## [Task description]
Select every line in the data below that contains the string "click". Case counts.

::: Extracted records

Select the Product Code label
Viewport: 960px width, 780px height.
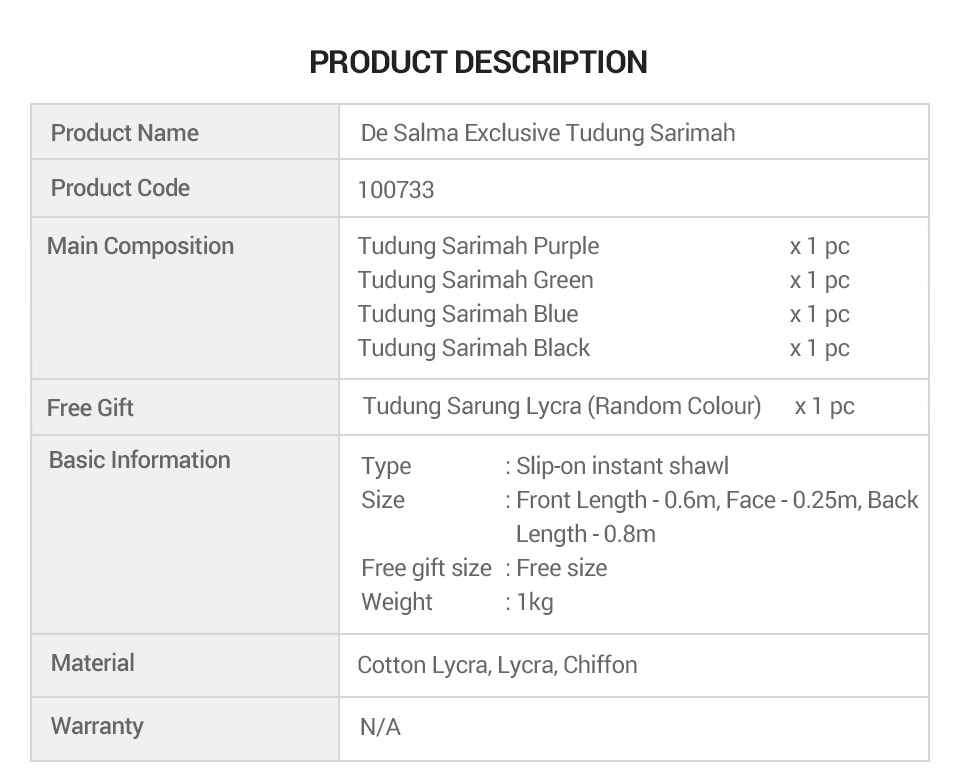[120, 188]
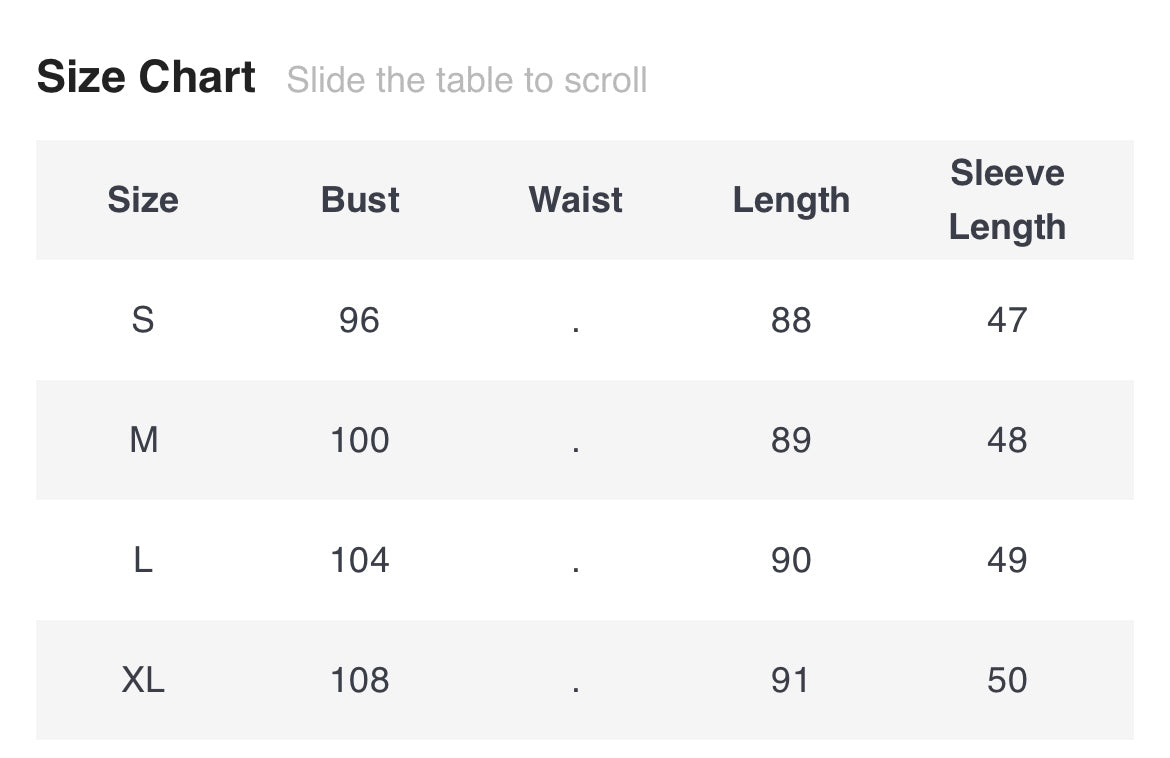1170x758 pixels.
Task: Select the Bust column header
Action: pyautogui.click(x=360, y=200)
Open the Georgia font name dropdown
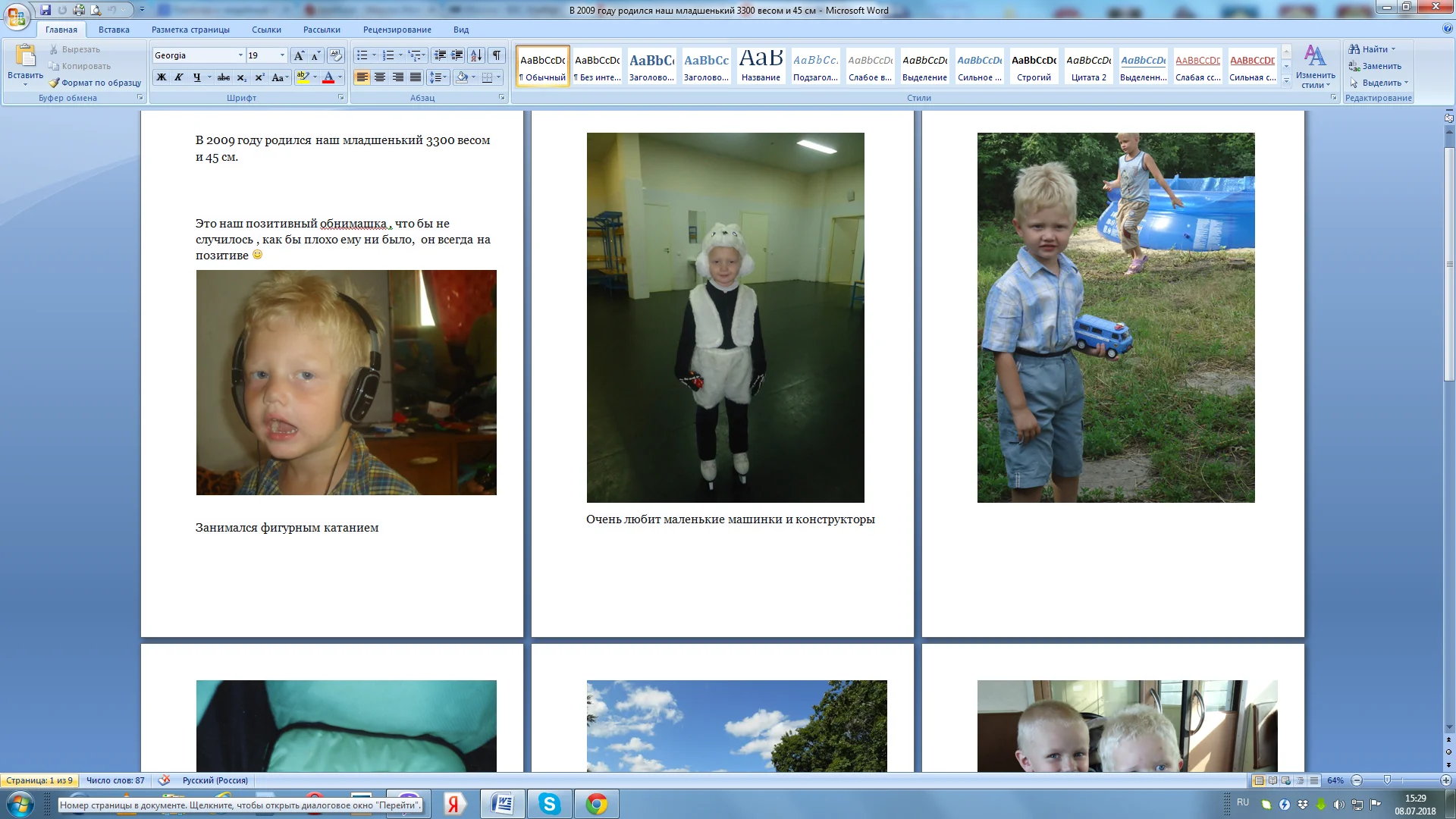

::::::
::: Extracted records

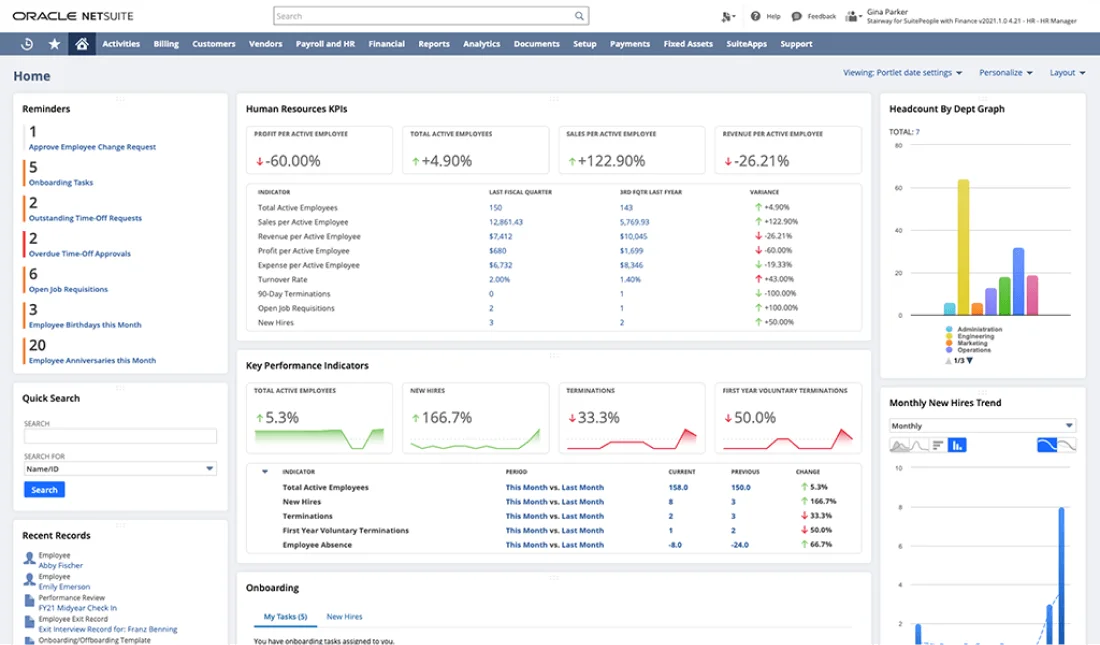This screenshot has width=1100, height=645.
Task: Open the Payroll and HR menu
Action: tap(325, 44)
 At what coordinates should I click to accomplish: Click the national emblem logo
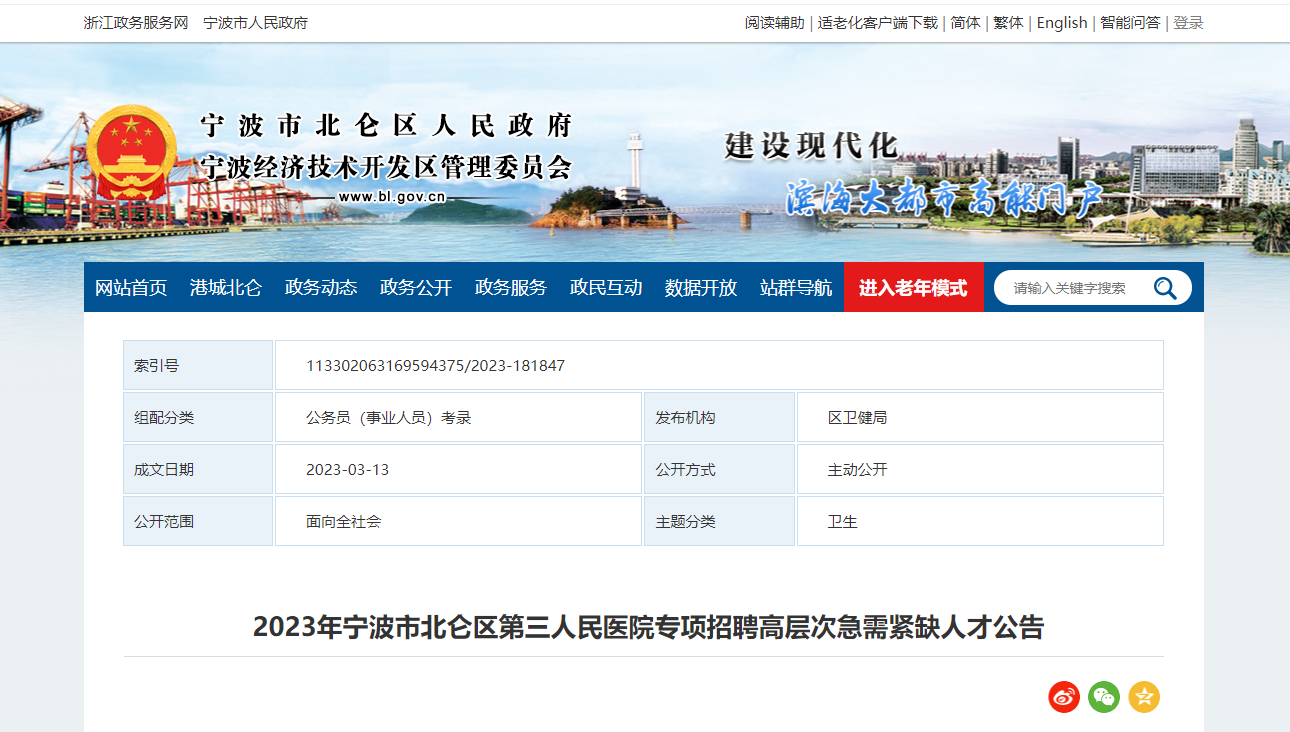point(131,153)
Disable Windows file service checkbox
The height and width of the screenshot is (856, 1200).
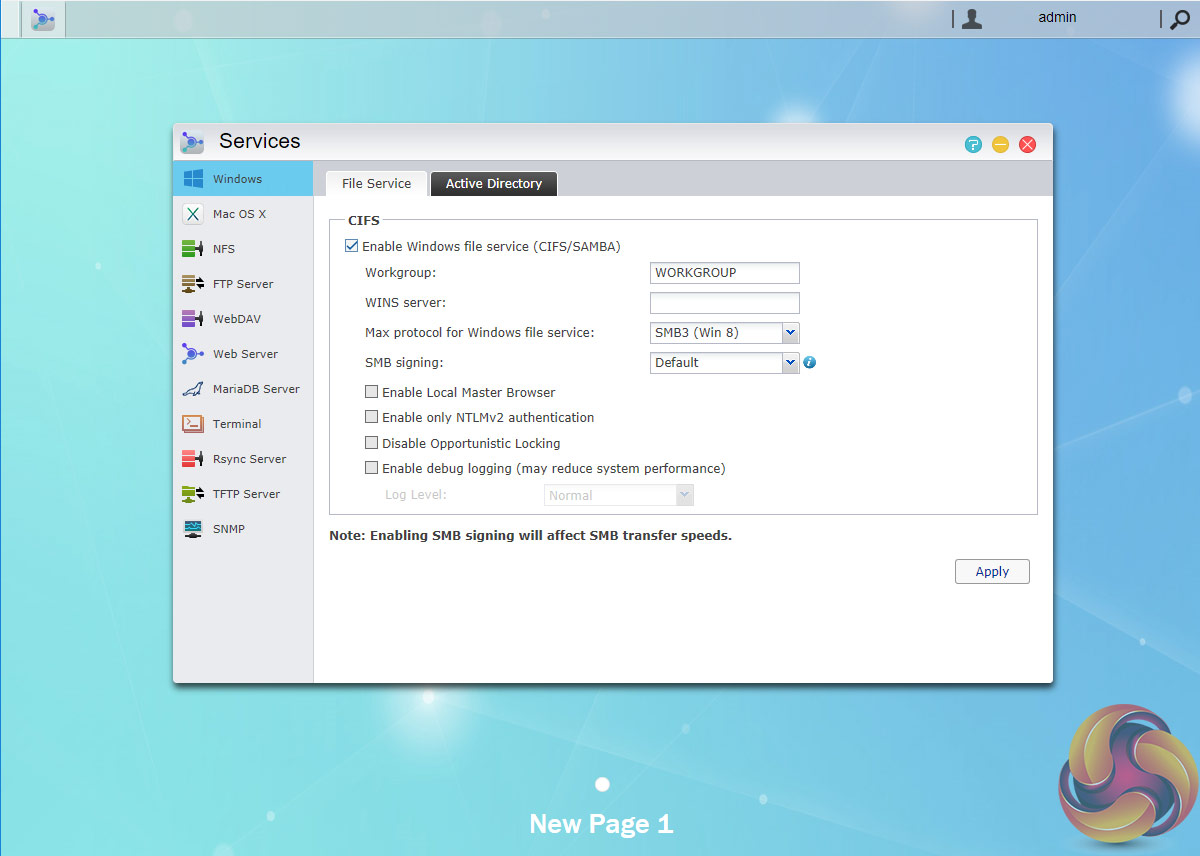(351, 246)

::::::

## [Output of the exercise]
Action: pyautogui.click(x=360, y=200)
 At what coordinates should I click to accomplish: Click the national emblem logo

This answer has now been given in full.